Most entrepreneurs believe a great business and a real need are enough to unlock funding. In practice, funders are pattern-matching for readiness, the evidence that you'll manage their money well and pay it back. The good news: readiness is buildable, and 90 days is usually enough.
Days 1–30, Get compliant and clean
Nothing slows a deal like a compliance gap. Before anything else, make sure you're a "good citizen": CIPC filings up to date, SARS in good standing, and the basics of HR and B-BBEE in order. Funders read these as a proxy for how you run everything else.
- Confirm CIPC annual returns are filed and the company is in business standing.
- Resolve any SARS issues and obtain a current tax-compliance status.
- Get your B-BBEE affidavit or certificate current, it widens your options.
Capital only works when it's matched with competence. Readiness is how you prove the competence.
Days 31–60, Make the numbers tell the truth
Funders fund track records, not hopes. Your job in month two is to make your financials accurate, current and legible. Up-to-date management accounts, a clear view of cash flow, and a realistic forecast do more for your credibility than any pitch deck.

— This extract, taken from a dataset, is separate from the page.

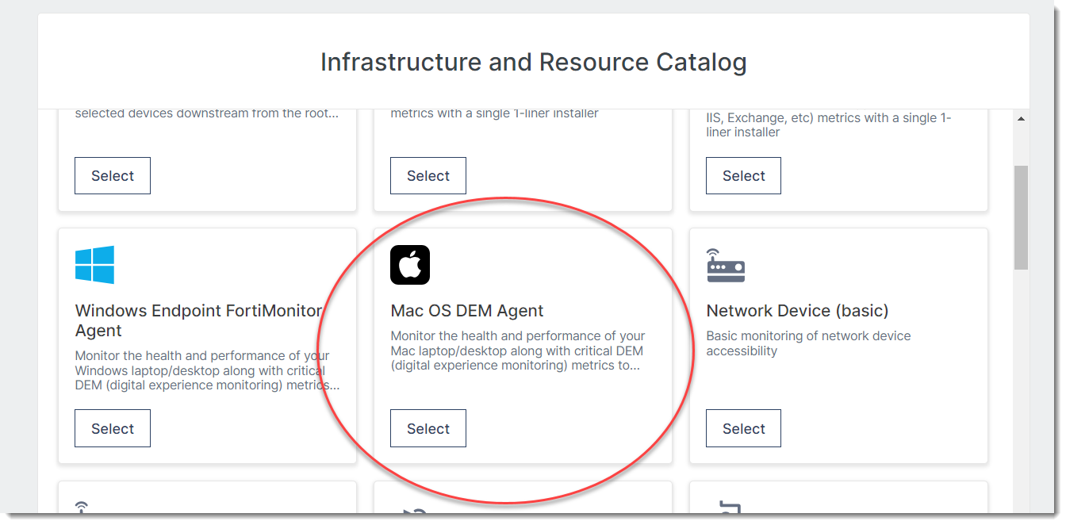Click the Network Device (basic) card title
This screenshot has height=525, width=1066.
coord(796,310)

If your records are behind, this is where a mentor or advisory board member earns their keep, a second set of experienced eyes that turns a messy shoebox into a story a funder can follow.

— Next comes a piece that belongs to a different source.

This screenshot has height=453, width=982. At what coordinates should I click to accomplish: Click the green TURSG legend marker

Days 61–90, Build the case and the story
With compliance and finances in place, assemble the funding case: what you need, what it unlocks, how it gets repaid, and the evidence behind each claim. Keep it honest and specific. The entrepreneurs who get a yes are the ones whose numbers and narrative agree.
- State the exact amount and the specific use of funds.
- Show the repayment logic, tie it to contracts, pipeline or proven margins.
- Include your track record: delivery history, key clients, retention.
Do this well and you don't just become fundable, you become a better-run business. That's the whole point. Funding is a milestone, not the finish line, and the discipline you build getting ready is what carries you long after the money lands.